Найти в Дзене

Идеи и смыслы Андрея Аствацатурова, или Что нам может дать литературоведение? О книге «Автор и герой в лабиринте идей»

Книга статей «Автор и герой в лабиринте идей» посвящена творчеству писателей-модернистов Г. Миллера, Э. Хемингуэя, Дж. Д. Сэлинджера, К. Воннегута и Дж. Апдайка, а также произведениям современных русских писателей, которые, по мнению автора, являются их литературными наследниками. К слову, об этой книге мы сегодня и поговорим вместе с журналистом, публицистом и книжным обозревателем Янгом Гедеоном.

Когда-то, много лет назад, меня впечатлила статья одного очень плодовитого и известного нынче отечественного властителя дум под занятным названием «Филолог Аввакум». Там легендарный протопоп с его «Житием, им самим написанным» провозглашался «основоположником современной русской литературы». Его «Житие» не являлось ни богослужебным текстом, ни каким-нибудь ещё техническим-специфическим, но было именно художественным произведением – первым образчиком «народного языка» в русской литературе, как бы заявкой на начало Нового времени в ней. Нового – то есть постраскольного. Эпический образ героического протопопа навсегда поселил во мне симпатию к старообрядцам, и с разнообразными причастными искусству слова людьми – писателями, поэтами, литературоведами я с тех пор немало общался и дружил. Даже сам как-то незаметно для себя стал журналистом и публицистом. И когда увидел описание пухлого томика Аствацатурова, почти неосознанно и провиденциально заинтересовался. И, как обычно, не прогадал – Андрей Алексеевич не просто доставил эстетическое и мыслительное удовольствие, но и в некотором роде освежил и даже перевернул моё сильно пожухлое и приувядшее представление о филологии и литературоведении. Более того, впечатлил глубиной семантического анализа и особенно его духовными и мифологическими аспектами.

**ЧТО СДЕЛАТЬ**
(a) Верните из фрагмента текста дословно отрывок от "Идеи и смыслы" до "обозревателем Янгом Гедеоном.".
(b) Перечислите по фрагменту текста всех писателей-модернистов, творчеству которых посвящена книга статей.
(c) Кем, согласно фрагменту текста, провозглашался протопоп Аввакум в статье «Филолог Аввакум»?

**ФРАГМЕНТЫ СТРОК**

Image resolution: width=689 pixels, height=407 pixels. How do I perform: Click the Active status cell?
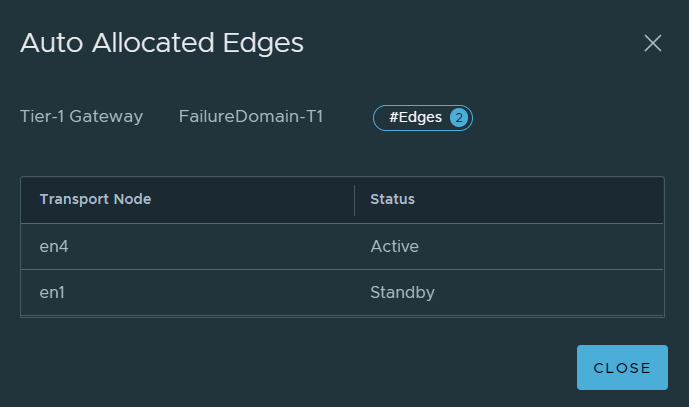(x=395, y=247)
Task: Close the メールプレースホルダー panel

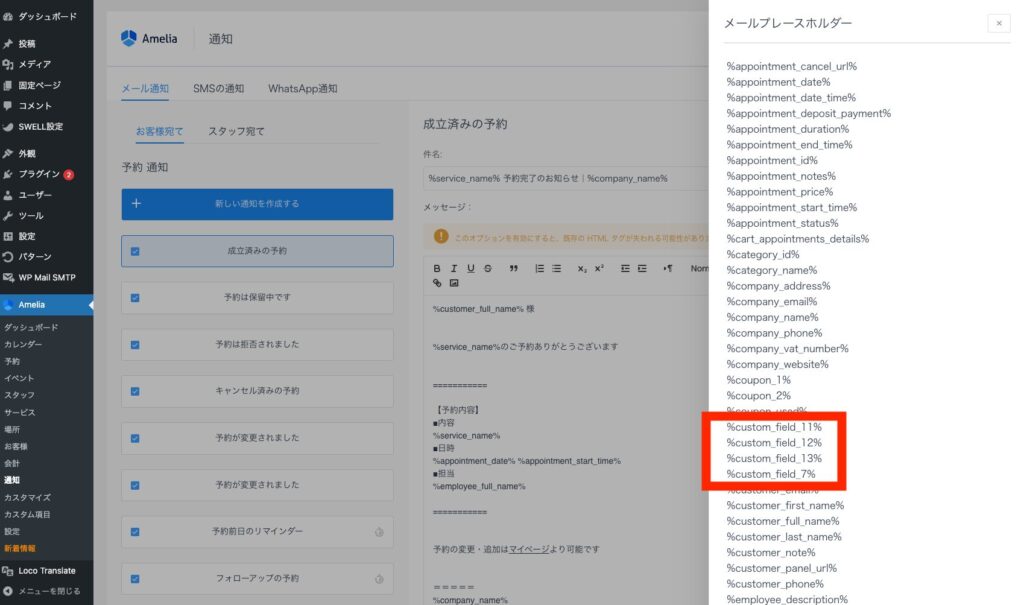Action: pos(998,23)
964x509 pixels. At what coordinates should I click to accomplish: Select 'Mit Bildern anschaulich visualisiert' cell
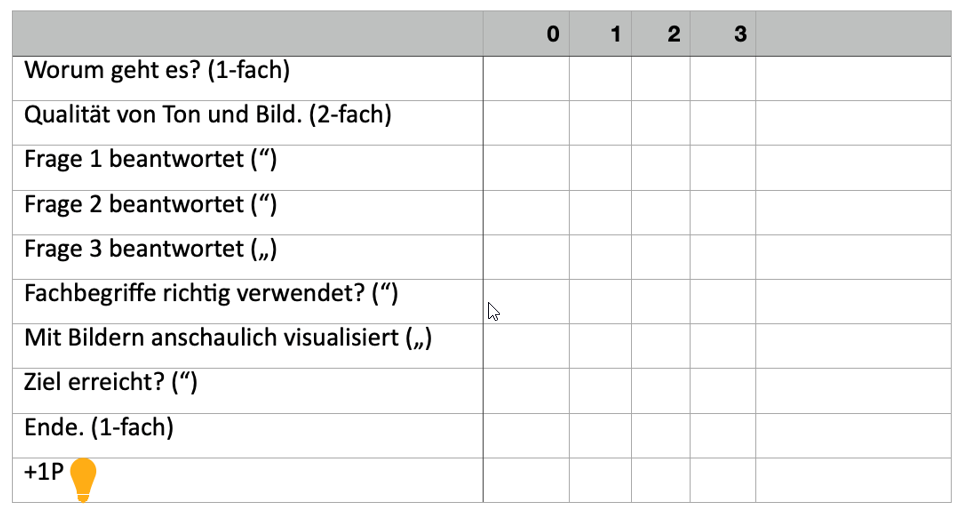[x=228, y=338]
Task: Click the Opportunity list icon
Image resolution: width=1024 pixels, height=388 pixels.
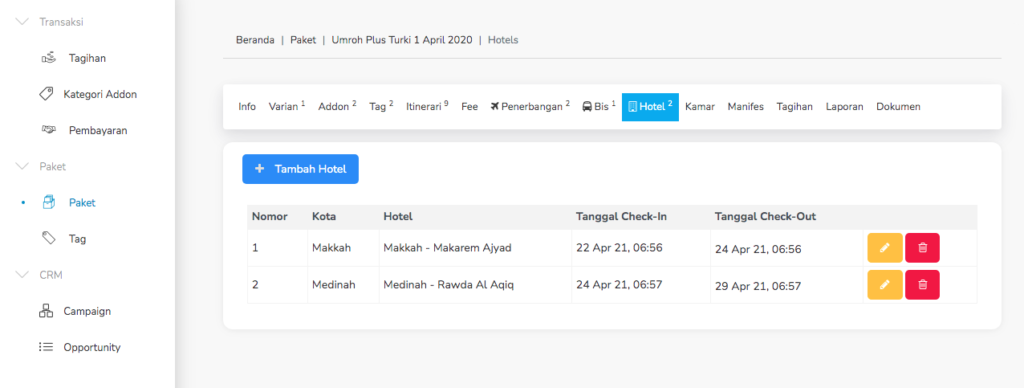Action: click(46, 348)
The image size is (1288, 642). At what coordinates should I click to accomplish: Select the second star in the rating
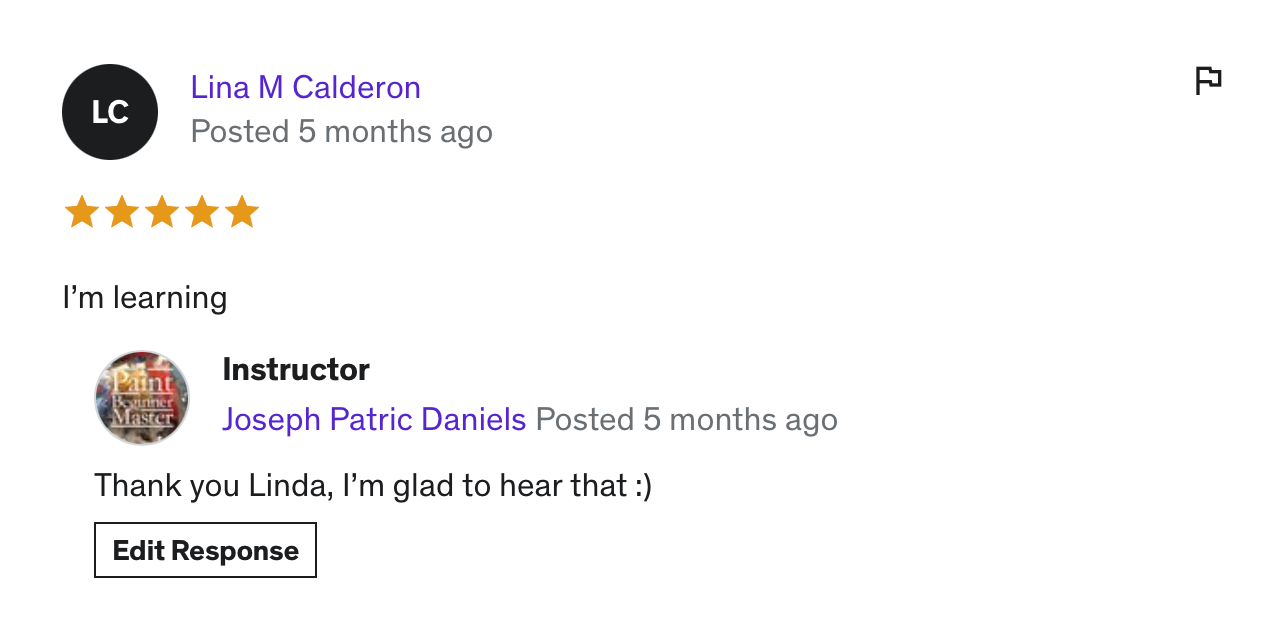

**ОТВЕТЫ**
(a)
Идеи и смыслы Андрея Аствацатурова, или Что нам может дать литературоведение? О книге «Автор и герой в лабиринте идей»

Книга статей «Автор и герой в лабиринте идей» посвящена творчеству писателей-модернистов Г. Миллера, Э. Хемингуэя, Дж. Д. Сэлинджера, К. Воннегута и Дж. Апдайка, а также произведениям современных русских писателей, которые, по мнению автора, являются их литературными наследниками. К слову, об этой книге мы сегодня и поговорим вместе с журналистом, публицистом и книжным обозревателем Янгом Гедеоном.

(b) Г. Миллер, Э. Хемингуэй, Дж. Д. Сэлинджер, К. Воннегут, Дж. Апдайк

(c) Основоположником современной русской литературы.